LDP: Generalizing to Multilingual Visual Information Extraction by Language Decoupled Pretraining

Huawen Shen,Gengluo Li,Jinwen Zhong,Yu Zhou
2024-12-19
Abstract:Visual Information Extraction (VIE) plays a crucial role in the comprehension of semi-structured documents, and several pre-trained models have been developed to enhance performance. However, most of these works are monolingual (usually English). Due to the extremely unbalanced quantity and quality of pre-training corpora between English and other languages, few works can extend to non-English scenarios. In this paper, we conduct systematic experiments to show that vision and layout modality hold invariance among images with different languages. If decoupling language bias from document images, a vision-layout-based model can achieve impressive cross-lingual generalization. Accordingly, we present a simple but effective multilingual training paradigm LDP (Language Decoupled Pre-training) for better utilization of monolingual pre-training data. Our proposed model LDM (Language Decoupled Model) is first pre-trained on the language-independent data, where the language knowledge is decoupled by a diffusion model, and then the LDM is fine-tuned on the downstream languages. Extensive experiments show that the LDM outperformed all SOTA multilingual pre-trained models, and also maintains competitiveness on downstream monolingual/English benchmarks.
Computer Vision and Pattern Recognition,Computation and Language,Machine Learning
What problem does this paper attempt to address?

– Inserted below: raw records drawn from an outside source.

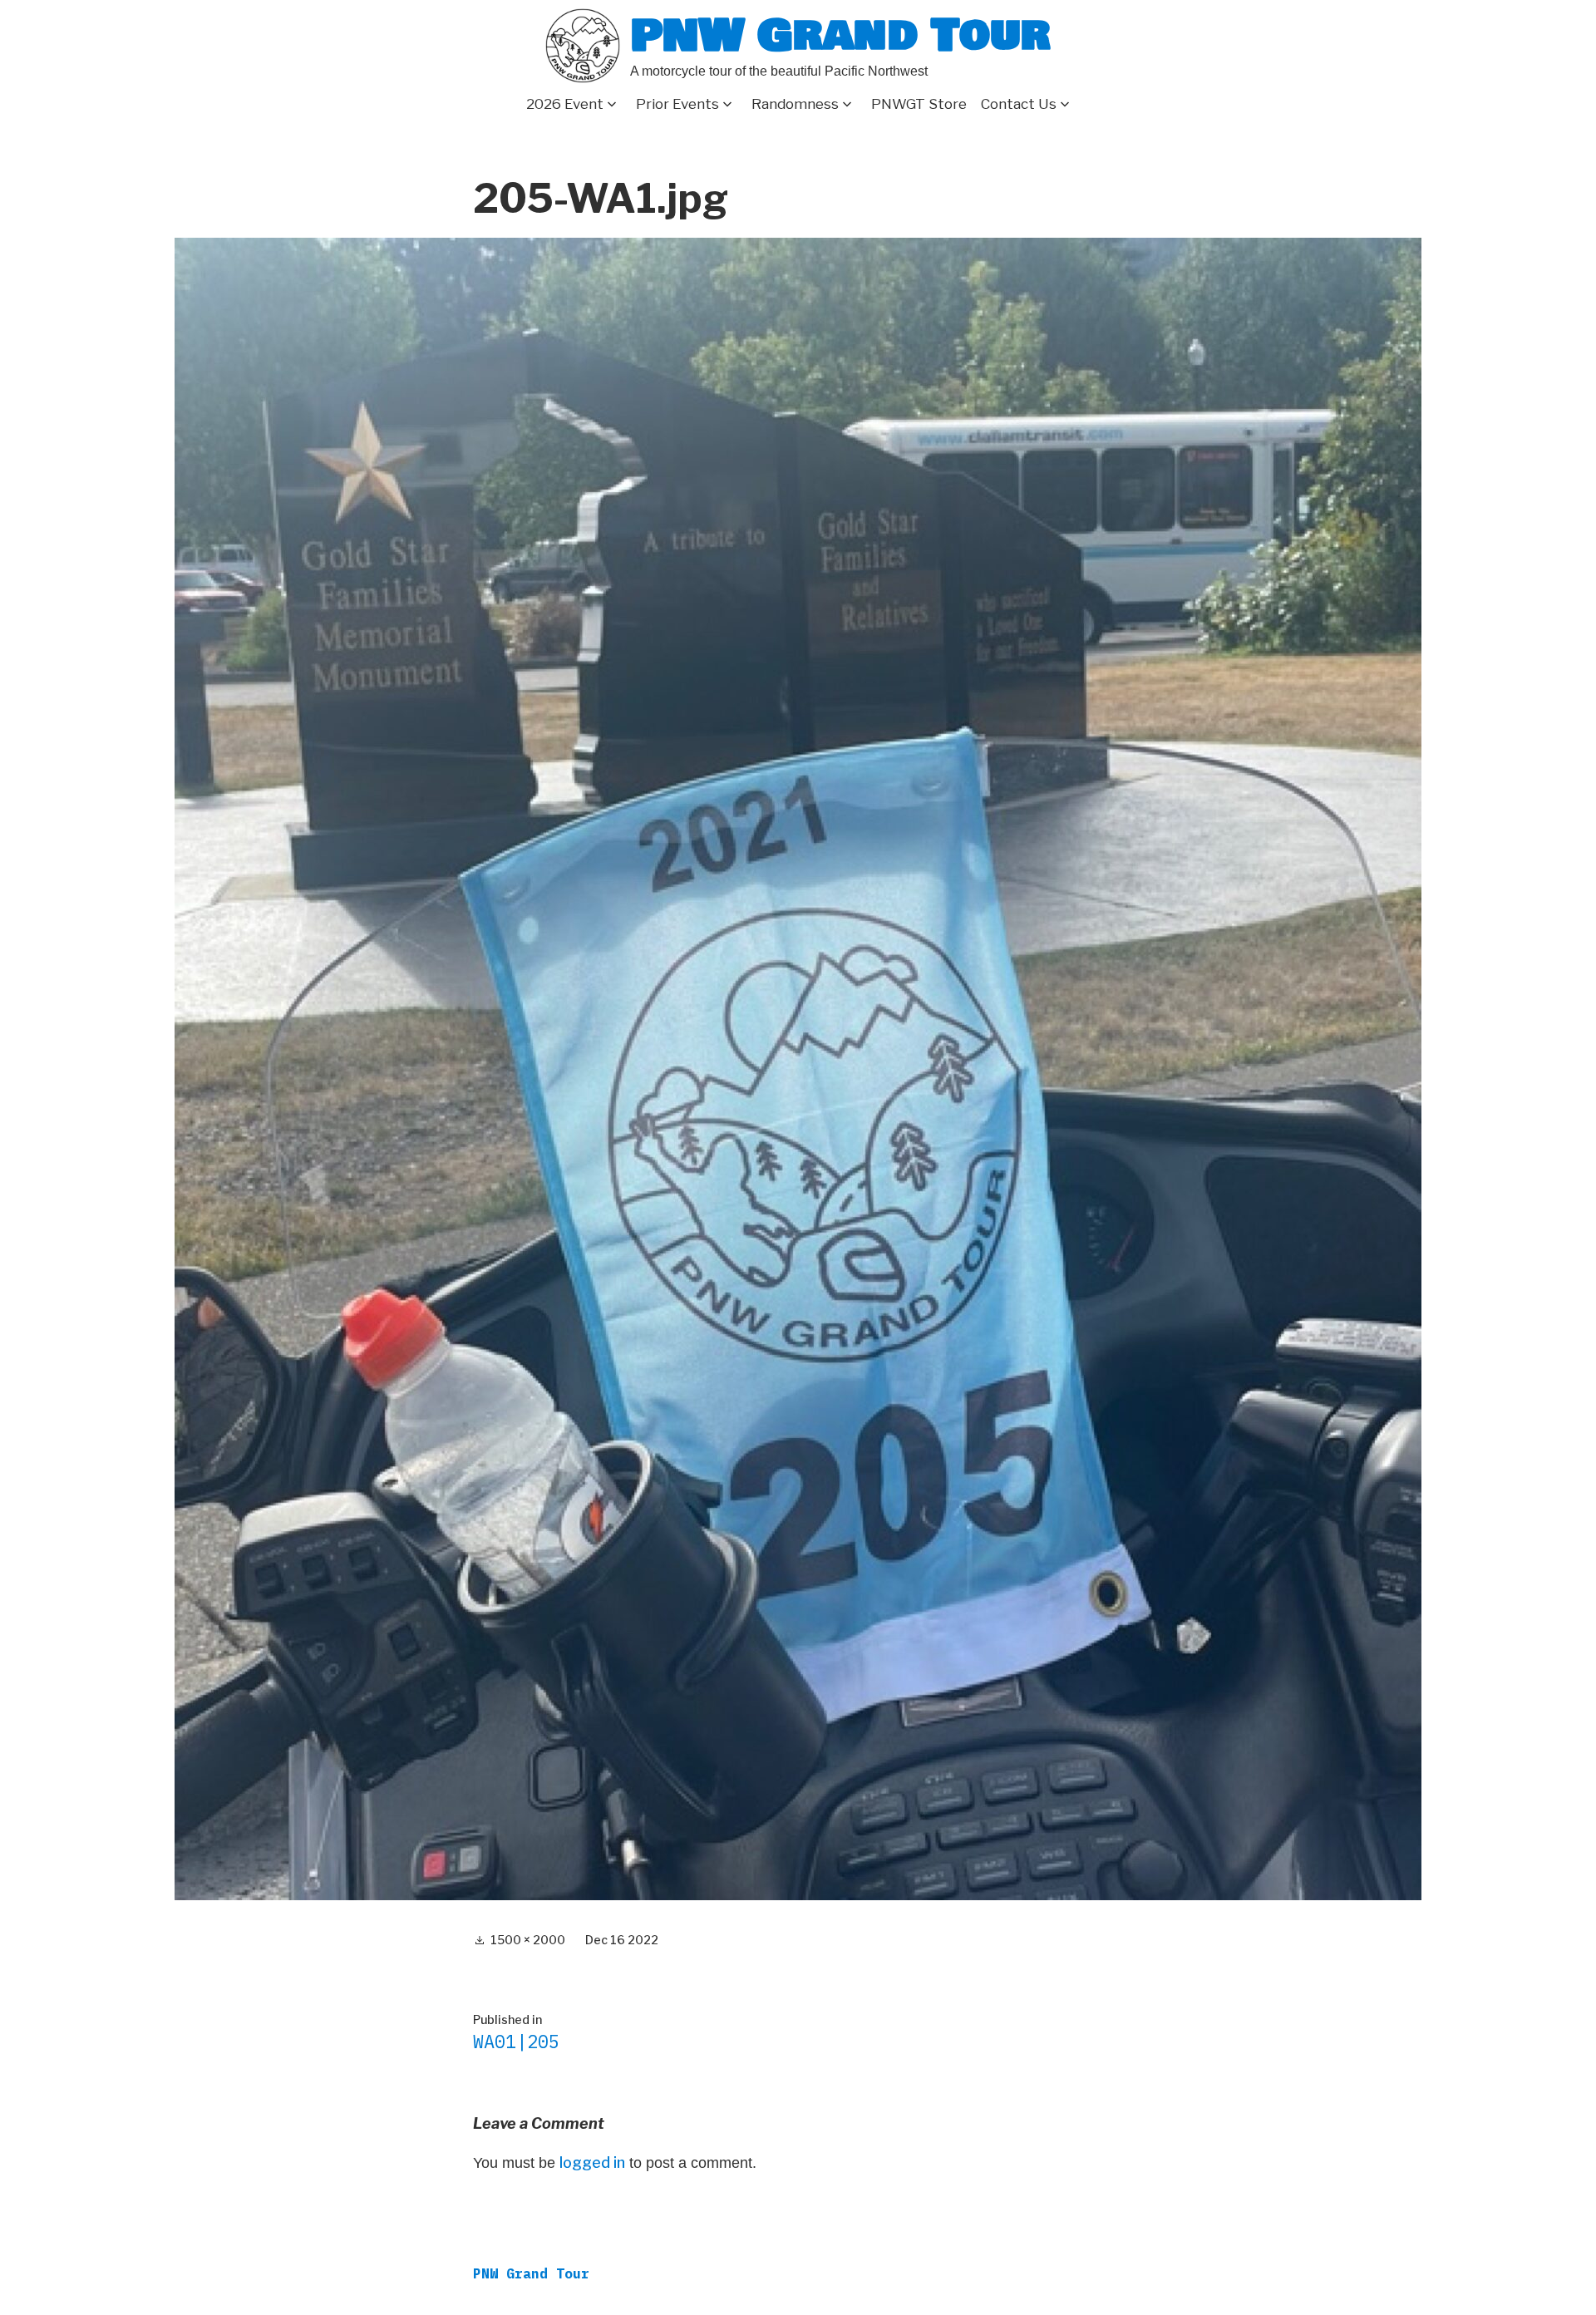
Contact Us (1019, 104)
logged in (592, 2162)
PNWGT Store (919, 104)
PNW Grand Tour (840, 35)
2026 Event (564, 104)
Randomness (795, 104)
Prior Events (677, 104)
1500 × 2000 (527, 1940)
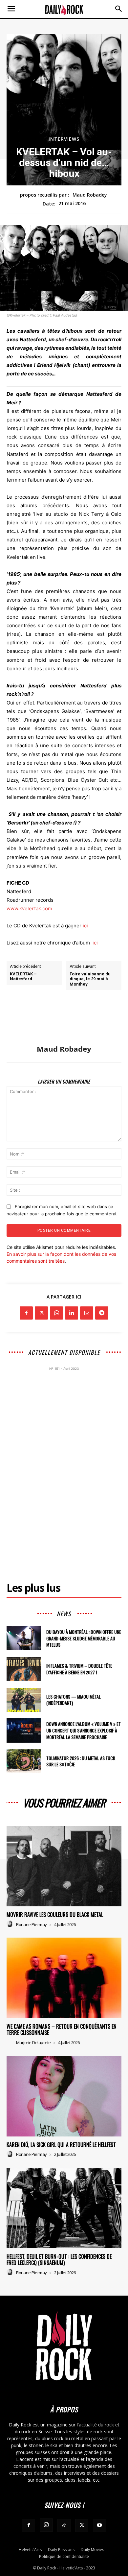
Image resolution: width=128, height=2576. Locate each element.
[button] (11, 9)
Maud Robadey (90, 195)
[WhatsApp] (56, 1313)
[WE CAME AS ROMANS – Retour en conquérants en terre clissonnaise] (64, 1978)
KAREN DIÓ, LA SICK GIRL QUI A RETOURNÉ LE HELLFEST (61, 2145)
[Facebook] (26, 1313)
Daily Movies (92, 2549)
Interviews (64, 139)
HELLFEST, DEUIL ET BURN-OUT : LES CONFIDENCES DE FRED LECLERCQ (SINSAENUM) (59, 2260)
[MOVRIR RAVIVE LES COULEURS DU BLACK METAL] (64, 1866)
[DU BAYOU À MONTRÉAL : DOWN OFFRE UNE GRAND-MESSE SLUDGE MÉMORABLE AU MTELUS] (24, 1638)
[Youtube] (99, 2525)
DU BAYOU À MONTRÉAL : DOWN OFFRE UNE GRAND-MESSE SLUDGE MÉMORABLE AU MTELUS (83, 1638)
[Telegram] (101, 1313)
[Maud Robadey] (64, 1022)
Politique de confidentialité (64, 2556)
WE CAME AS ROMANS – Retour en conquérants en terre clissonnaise (62, 2029)
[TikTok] (64, 2525)
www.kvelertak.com (29, 908)
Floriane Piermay (31, 1924)
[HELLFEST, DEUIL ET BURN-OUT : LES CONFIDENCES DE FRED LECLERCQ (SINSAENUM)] (64, 2208)
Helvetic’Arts (30, 2549)
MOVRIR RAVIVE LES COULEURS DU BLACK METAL (55, 1915)
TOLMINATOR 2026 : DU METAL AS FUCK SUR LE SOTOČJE (80, 1761)
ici (85, 925)
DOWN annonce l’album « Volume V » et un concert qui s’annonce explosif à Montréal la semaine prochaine (83, 1730)
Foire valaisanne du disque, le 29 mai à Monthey (90, 979)
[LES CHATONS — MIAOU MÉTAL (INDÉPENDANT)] (24, 1700)
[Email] (86, 1313)
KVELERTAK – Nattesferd (23, 976)
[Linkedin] (71, 1313)
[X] (41, 1313)
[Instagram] (46, 2525)
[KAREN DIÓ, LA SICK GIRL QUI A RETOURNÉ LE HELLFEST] (64, 2096)
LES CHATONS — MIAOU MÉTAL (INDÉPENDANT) (73, 1699)
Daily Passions (61, 2549)
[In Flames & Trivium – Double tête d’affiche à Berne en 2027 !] (24, 1669)
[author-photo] (11, 1924)
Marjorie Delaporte (33, 2042)
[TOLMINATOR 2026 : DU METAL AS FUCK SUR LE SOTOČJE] (24, 1761)
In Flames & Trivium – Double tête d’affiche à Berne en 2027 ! (79, 1669)
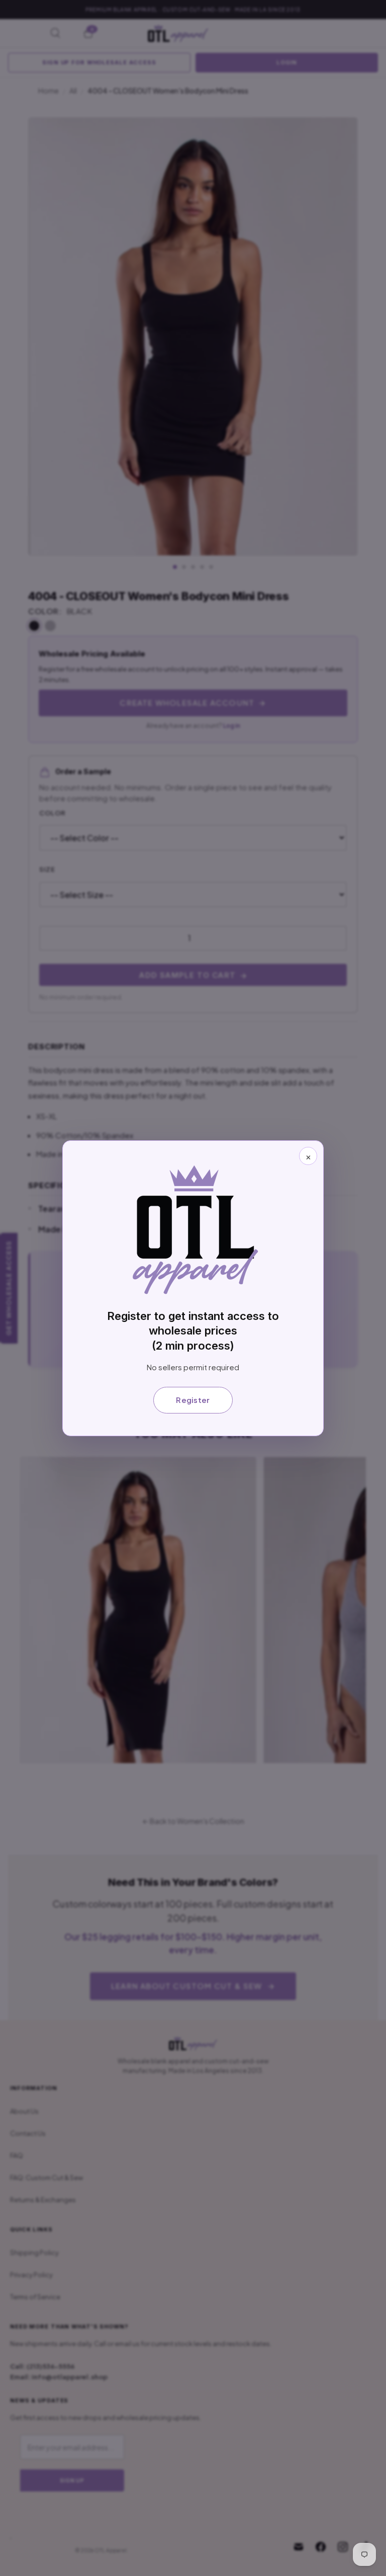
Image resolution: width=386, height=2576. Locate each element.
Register (193, 1399)
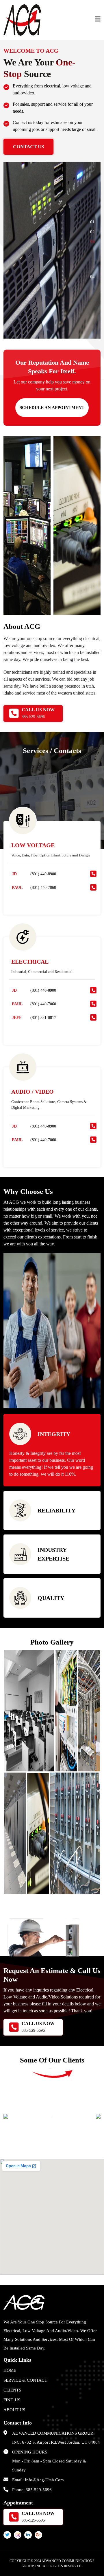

The main problem that this paper attempts to solve is the insufficient model generalization ability in non - English scenarios in multilingual Visual Information Extraction (VIE). Specifically: 1. **Problem Background**: - At present, most visual information extraction models are monolingual, especially English - centric. - The English corpus far exceeds other languages in quantity and quality, making it difficult for existing models to be extended to non - English scenarios. 2. **Research Motivation**: - Researchers have found through systematic experiments that the visual and layout modalities in images are invariant across different languages. - If the language bias can be decoupled from document images, the visual - and - layout - based models can achieve impressive cross - language generalization. 3. **Solution**: - A simple and effective multilingual training paradigm LDP (Language Decoupled Pre - training) is proposed to make better use of monolingual pre - training data. - LDM (Language Decoupled Model) is first pre - trained on language - independent data, where language knowledge is decoupled through a diffusion model, and then fine - tuned in downstream tasks. 4. **Key Innovation Points**: - By decoupling language bias, the model can generalize better in multilingual scenarios. - The MTIM (Multi - Token Information Merging) module is introduced to integrate information from multiple bounding boxes, enhancing the model's multimodal processing ability. - The LKI (Language Knowledge Inserting) module is introduced in the fine - tuning stage to re - integrate the decoupled language information into downstream tasks. 5. **Experimental Verification**: - A large number of experiments show that LDM outperforms all existing state - of - the - art models in multilingual benchmarks, while also remaining competitive in monolingual/English benchmarks. In summary, this paper aims to improve the generalization ability of visual information extraction models in multilingual scenarios by decoupling language bias, thereby solving the problem of poor performance of existing models in non - English scenarios.